### Extracted data
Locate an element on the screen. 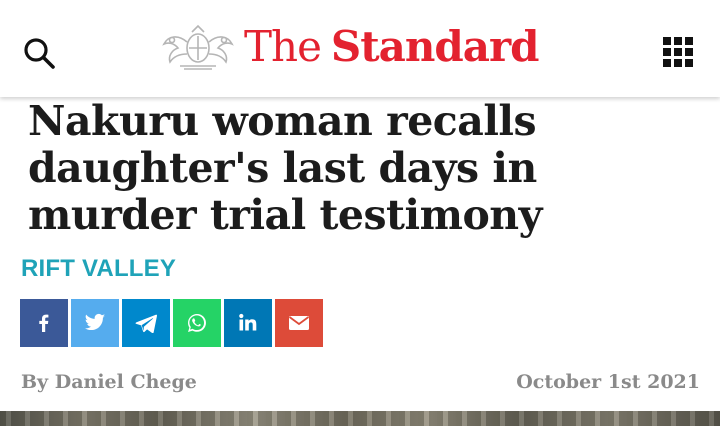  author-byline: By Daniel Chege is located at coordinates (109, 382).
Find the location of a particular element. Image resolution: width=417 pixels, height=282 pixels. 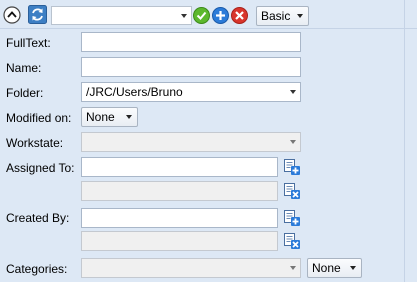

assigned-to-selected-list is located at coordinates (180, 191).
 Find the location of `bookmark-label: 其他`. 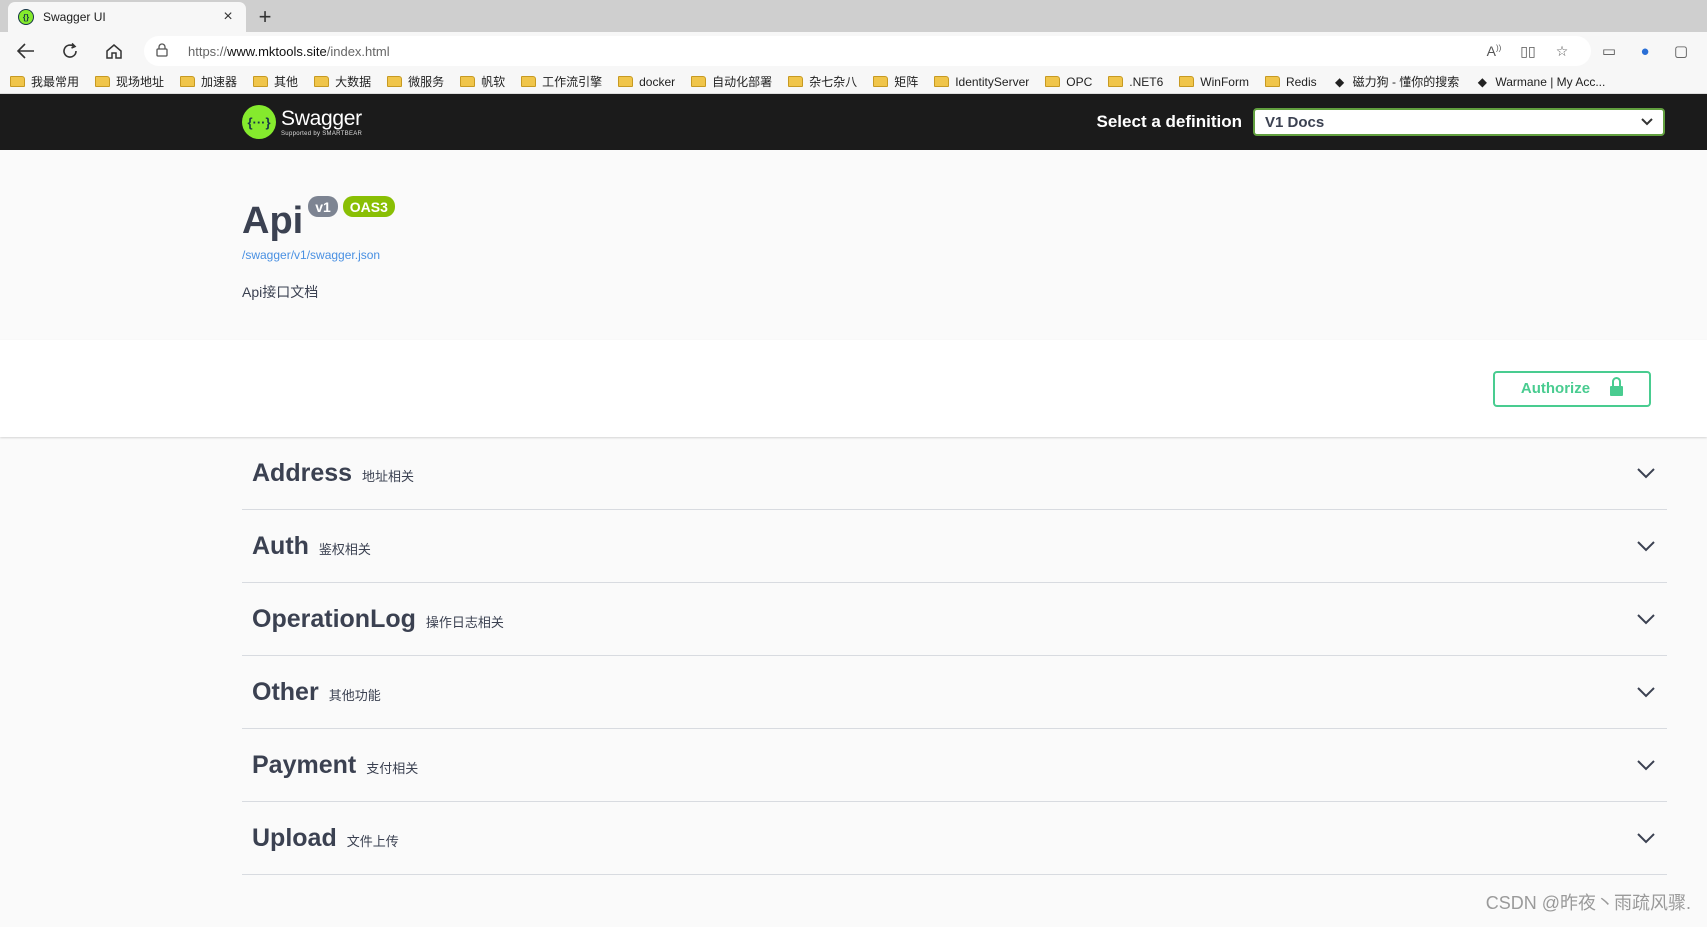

...

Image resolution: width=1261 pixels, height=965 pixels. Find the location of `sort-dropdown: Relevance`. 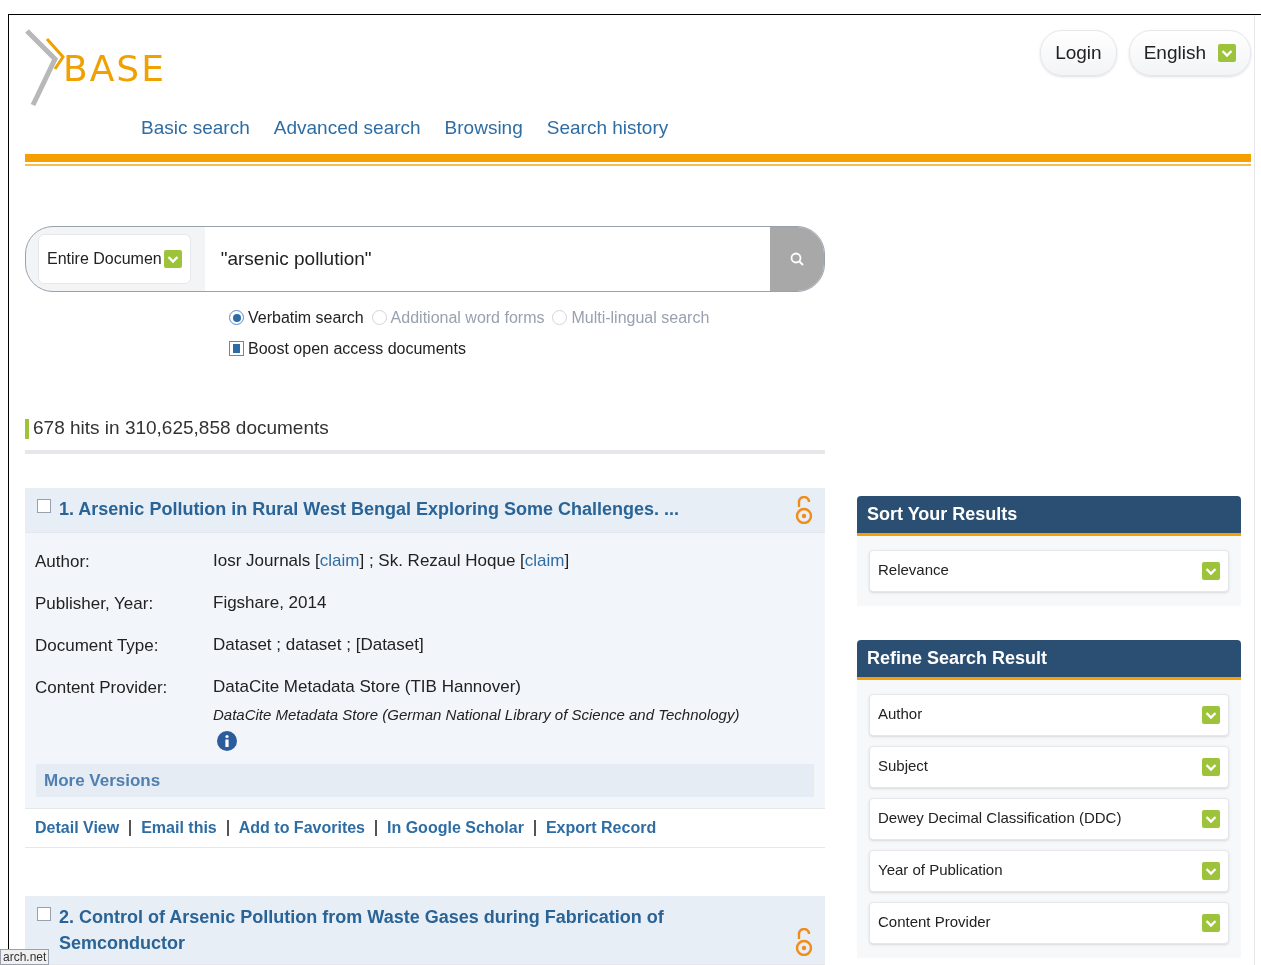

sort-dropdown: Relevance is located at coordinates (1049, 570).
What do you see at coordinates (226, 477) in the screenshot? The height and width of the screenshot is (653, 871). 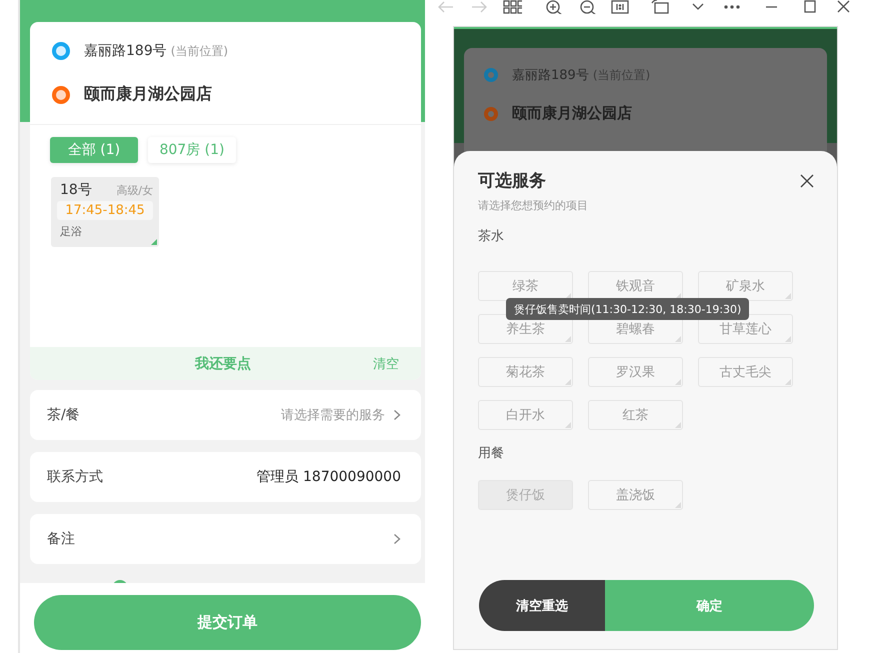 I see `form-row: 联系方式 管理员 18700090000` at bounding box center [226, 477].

### Required work
Please copy out everything in the data from the line containing "Image resolution: width=1261" down to the line containing "sort-dropdown: Relevance is", including both of those lines, and leave out the pictures.

### Answer for the task
Image resolution: width=1261 pixels, height=965 pixels. Find the location of `sort-dropdown: Relevance`. 

sort-dropdown: Relevance is located at coordinates (1049, 570).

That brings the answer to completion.